Unlike the changes that were clearly necessary following the deaths of Roland Ratzenburger and Ayrton Senna, what is required of Formula 1 in this instance is simple, easy to impose, and will not cost the sport any money. Former world champion Jacques Villeneuve was quick to provide it, stating that wherever an extraction vehicle is required to enter the confines of the racing circuit, a safety car should be deployed, regardless if the track is wet or dry. While the effect of this would invariably slow down the process of a race, it is an acceptable solution which has been strictly enforced in motor racing in the United States. To be honest, I think the sport will not be reluctant to implement such a rule change as it provides sad justification for a practice that many purists, myself included at times, that have seen it as an entertainment tool rather than a safety mechanism. To not implement such a rule and to have a similar circumstance arise again, no matter how remote, would be scandalous on the sport’s reputation.

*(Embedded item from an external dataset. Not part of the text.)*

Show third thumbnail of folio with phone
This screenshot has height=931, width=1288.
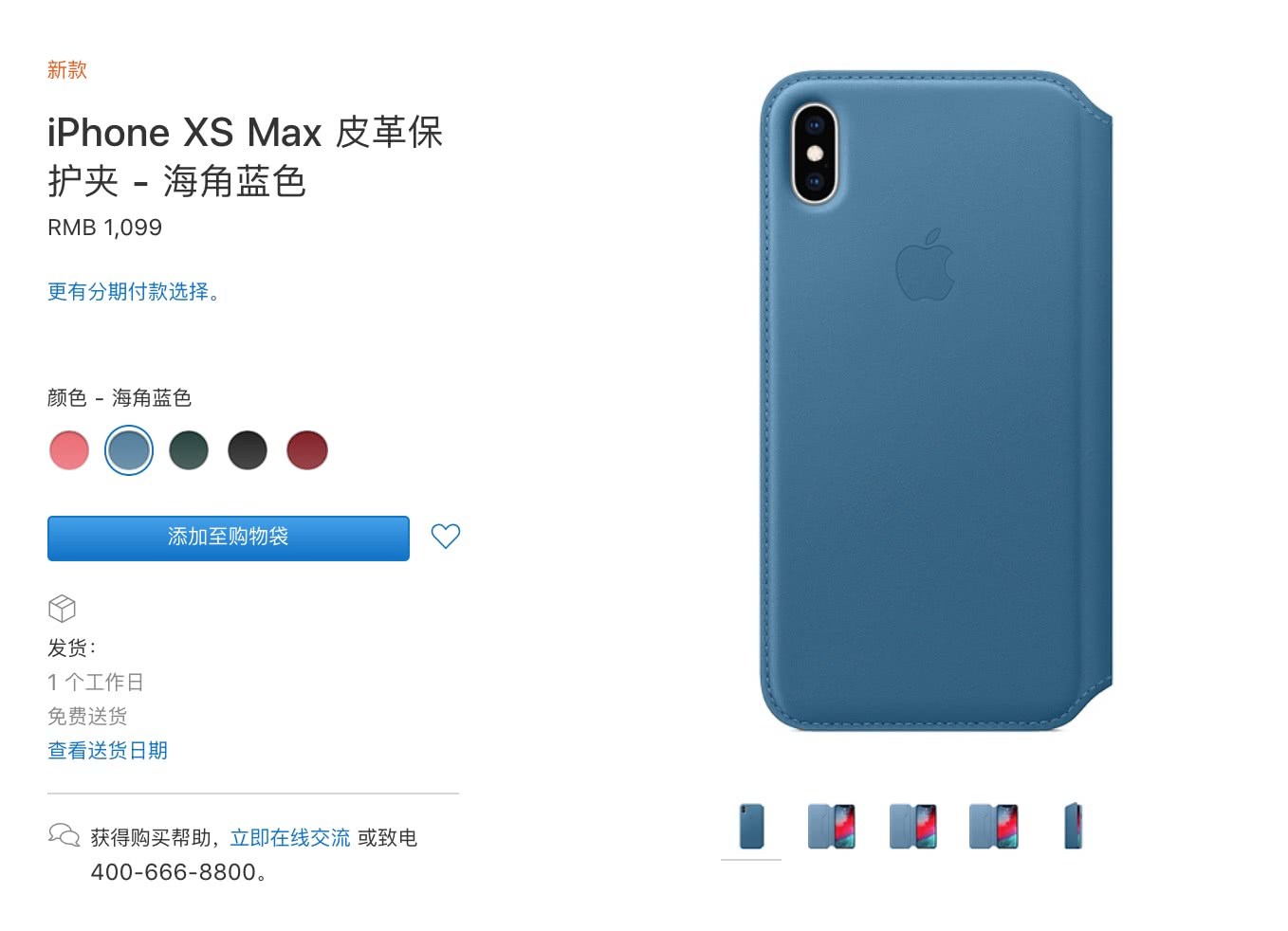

The solution as it currently stands, where double waved yellow flags are shown to drivers indicating the presence of marshals and vehicles on the circuit is unable to provide effective safety, not so much to the drivers, but more importantly, the marshals. Formula 1 drivers can not be expected to determine in the moment, particularly in wet conditions as was the case for Bianchi, to slow to a speed that they deem appropriate when the extent of the safety issue on the circuit is unknown to the driver. In a sport where tenths of a second can mean the difference between winning and being fifth, drivers will increasingly push the limits of what is an acceptable speed, in a bid to gain or maintain an advantage over an opponent. Formula 1 can not afford to put the lives of volunteers at risk in the face of such incidents. Let’s hope that the investigation carried out into the accident at Suzuka places a great deal of importance on what was the most likely outcome from this incident, being that Bianchi’s out of control car would’ve killed numerous marshals.

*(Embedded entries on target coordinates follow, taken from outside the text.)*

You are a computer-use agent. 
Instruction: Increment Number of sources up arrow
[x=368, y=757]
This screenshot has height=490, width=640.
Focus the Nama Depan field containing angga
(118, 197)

It is somewhat reassuring that the new president of the Grand Prix Driver’s Association (GPDA), Alex Wurz, has announced in the press that they will not succumb to any knee-jerk reactions following the incident at the Japanese Grand Prix. To make potentially damaging changes to the ‘formula’ in Formula 1 will do nothing for the sport’s future prosperity and only tarnish the legacy of one of the sports brightest talents.